Nvidia's AI Turns Photos Into 3D In No Time

Converting 2D images into 3D scenes is a relatively old concept, but modern technology is soon making it a formality.

It’s a love story that has lasted for many years between the graphics technology enthusiasts and the magicians of Nvidia, which is constantly being cultivated with impressive technical demonstrations. And the green team just did it again with a rather eye-catching new proof of concept: Here’s Instant NeRF, a system capable of converting a handful of images into photorealistic 3D renderings in a matter of seconds.

The basic idea is not new; For years, specialists have been trying to transfer 2D images into a three-dimensional space, with very different results.

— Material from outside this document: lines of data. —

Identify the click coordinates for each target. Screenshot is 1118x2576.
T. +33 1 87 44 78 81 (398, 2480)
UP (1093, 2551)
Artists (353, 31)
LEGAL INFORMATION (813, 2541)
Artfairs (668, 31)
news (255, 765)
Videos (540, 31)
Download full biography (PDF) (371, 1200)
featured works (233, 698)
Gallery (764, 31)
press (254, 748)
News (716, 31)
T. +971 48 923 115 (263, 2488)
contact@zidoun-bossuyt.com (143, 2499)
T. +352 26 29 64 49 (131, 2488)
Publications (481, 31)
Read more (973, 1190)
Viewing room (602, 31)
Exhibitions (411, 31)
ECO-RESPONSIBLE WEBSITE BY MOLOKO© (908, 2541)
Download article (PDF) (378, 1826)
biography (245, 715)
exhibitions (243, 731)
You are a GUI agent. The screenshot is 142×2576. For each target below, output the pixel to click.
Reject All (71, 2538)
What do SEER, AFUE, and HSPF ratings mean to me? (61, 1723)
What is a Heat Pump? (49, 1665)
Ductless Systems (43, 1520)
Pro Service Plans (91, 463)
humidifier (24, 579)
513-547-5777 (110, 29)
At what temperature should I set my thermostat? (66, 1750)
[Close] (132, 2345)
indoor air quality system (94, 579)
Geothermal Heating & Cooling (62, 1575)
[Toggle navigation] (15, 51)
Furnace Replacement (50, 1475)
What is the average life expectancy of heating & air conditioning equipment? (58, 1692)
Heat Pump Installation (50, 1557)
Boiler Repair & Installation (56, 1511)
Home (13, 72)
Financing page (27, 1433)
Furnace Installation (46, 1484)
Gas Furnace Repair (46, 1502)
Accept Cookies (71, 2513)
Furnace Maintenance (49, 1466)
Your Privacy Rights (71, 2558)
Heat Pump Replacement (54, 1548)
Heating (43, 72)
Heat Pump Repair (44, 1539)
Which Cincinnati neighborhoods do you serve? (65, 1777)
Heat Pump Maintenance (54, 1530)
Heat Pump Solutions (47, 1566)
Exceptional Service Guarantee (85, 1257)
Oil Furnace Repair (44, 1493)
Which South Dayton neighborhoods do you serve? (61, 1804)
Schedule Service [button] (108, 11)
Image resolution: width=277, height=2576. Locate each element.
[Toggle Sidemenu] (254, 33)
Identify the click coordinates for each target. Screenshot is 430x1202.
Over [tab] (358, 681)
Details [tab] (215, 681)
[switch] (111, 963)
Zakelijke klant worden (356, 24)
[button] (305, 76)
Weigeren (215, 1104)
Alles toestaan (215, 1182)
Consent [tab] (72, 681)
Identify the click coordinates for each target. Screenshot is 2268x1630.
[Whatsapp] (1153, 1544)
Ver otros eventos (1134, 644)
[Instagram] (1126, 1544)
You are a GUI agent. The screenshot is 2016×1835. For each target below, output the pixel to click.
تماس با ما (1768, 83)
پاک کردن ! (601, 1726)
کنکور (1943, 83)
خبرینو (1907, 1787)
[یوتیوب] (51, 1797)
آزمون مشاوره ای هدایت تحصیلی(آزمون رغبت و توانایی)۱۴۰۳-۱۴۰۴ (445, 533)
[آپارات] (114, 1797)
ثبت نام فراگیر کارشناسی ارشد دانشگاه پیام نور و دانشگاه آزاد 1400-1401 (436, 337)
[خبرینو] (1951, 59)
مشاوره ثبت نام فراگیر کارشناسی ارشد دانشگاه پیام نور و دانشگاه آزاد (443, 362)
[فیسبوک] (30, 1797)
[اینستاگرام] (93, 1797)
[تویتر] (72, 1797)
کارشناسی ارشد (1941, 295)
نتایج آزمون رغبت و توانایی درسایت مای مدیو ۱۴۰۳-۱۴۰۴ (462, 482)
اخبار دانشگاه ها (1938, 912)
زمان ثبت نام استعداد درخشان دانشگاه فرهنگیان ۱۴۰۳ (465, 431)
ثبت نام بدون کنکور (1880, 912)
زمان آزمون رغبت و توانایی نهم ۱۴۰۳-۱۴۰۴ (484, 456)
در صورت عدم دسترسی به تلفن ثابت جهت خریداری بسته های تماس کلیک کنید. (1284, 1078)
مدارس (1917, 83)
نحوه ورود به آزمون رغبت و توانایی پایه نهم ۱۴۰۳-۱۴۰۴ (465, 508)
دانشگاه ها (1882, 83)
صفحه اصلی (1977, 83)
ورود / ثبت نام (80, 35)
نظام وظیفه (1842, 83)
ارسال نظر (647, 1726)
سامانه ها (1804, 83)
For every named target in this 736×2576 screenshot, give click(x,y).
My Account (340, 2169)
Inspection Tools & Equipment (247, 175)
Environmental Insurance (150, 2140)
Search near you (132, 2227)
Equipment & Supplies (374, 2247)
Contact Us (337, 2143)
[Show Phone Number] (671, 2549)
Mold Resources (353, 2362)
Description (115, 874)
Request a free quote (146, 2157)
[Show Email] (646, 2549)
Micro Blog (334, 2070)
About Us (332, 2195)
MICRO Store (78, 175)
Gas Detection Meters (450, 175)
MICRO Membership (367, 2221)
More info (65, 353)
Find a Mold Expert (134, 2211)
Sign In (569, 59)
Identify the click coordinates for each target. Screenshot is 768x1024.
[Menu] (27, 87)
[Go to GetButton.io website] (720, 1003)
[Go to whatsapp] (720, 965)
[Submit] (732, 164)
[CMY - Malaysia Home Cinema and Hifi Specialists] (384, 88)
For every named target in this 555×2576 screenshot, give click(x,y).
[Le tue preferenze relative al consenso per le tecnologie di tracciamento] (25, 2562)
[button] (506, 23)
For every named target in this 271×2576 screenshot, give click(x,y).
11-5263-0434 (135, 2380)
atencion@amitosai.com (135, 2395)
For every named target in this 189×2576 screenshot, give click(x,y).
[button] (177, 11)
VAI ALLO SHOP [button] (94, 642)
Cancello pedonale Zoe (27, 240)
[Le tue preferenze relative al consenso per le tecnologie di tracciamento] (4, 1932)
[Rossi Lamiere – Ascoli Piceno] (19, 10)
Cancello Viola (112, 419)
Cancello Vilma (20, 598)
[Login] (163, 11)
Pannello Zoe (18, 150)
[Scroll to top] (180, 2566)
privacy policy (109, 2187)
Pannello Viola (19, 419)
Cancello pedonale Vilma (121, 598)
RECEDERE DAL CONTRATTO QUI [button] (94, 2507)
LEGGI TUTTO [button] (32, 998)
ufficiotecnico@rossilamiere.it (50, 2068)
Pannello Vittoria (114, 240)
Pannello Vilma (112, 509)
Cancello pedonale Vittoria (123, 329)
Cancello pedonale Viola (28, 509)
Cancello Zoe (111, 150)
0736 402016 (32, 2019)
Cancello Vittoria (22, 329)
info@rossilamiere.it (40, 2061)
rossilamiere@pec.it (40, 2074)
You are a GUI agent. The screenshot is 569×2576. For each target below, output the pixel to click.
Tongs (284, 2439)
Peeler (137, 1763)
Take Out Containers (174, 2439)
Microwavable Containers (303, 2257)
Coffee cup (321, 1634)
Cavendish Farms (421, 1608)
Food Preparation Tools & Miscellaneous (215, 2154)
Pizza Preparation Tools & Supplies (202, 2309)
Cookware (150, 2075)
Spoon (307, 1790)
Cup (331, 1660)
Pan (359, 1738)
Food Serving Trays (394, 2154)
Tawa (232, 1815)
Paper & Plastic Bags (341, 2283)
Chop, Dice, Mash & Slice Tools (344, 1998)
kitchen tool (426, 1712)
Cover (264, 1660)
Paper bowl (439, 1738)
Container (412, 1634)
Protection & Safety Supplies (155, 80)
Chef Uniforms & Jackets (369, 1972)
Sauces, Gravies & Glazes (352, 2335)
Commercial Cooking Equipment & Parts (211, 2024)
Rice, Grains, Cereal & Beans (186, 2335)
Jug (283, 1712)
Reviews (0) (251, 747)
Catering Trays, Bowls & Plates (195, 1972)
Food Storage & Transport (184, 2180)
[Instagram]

The older ones have trouble producing identifiable images. But the latest ones, based on a technique called NeRF, are already able to offer visually acceptable, even very good, 3D conversions.

On the other hand, even the most advanced suffer from two often prohibitive problems. The first, as is often the case in AI-related projects, is computation time; These are often extremely heavyweight algorithms that can do this to take long to process a handful of images.

A computer magic trick in no time

The other concern relates to the angles available. With old-school systems, it’s difficult to get a clean result from all angles unless you’re using hundreds or even thousands of images for 3D reconstruction. Otherwise we end up with visual artifacts such as blurring or distortion on the final product (see video above).
In summary, this technique already exists, but it is the subject of constant compromise between quality and processing time; Today’s best systems are capable of producing a very good quality rendering in minutes, but it still takes many hours to train the model in advance.

But with Instant NeRF, NVIDIA promises to extract the best of both worlds to offer ultra-precise 3D rendering from just a few dozen photos, and most importantly, with up to 1000x the performance of the best current systems – or in ” a few hundredths of a second”!

To achieve this breathtaking performance, Nvidia developed a technique called “Multi-Resolution Hash Grid Encoding”. The company gives very little information about its activities. Broadly speaking, however, the concept is to create multiple small neural subnets, each of which is exponentially faster to train than a single mega-network.

Opportunities for use in all sectors

The proof of concept is already impressive, but the most interesting thing is that it has a lot of very concrete future prospects. For example, the next step will probably be to go up a gear, namely converting photos not into simple 3D renderings, but into real digital objects in 3 dimensions that can be manipulated by professionals.

For example, the press release explains that a system like Instant NeRF could be used in architecture or in the entertainment world. It could then be used to quickly create content on the fly; a few photos of a historical monument, and phew, here it is integrated into a game or a movie, in two stages, three movements!

Instant NeRF might even find functional applications. Think in particular of autonomous piloting; In fact, there are many machines, such as cars, drones or even industrial machines, whose level of autonomy and reliability depends directly on their ability to translate 2D images into a 3D representation of their environment. You can’t stop the progress!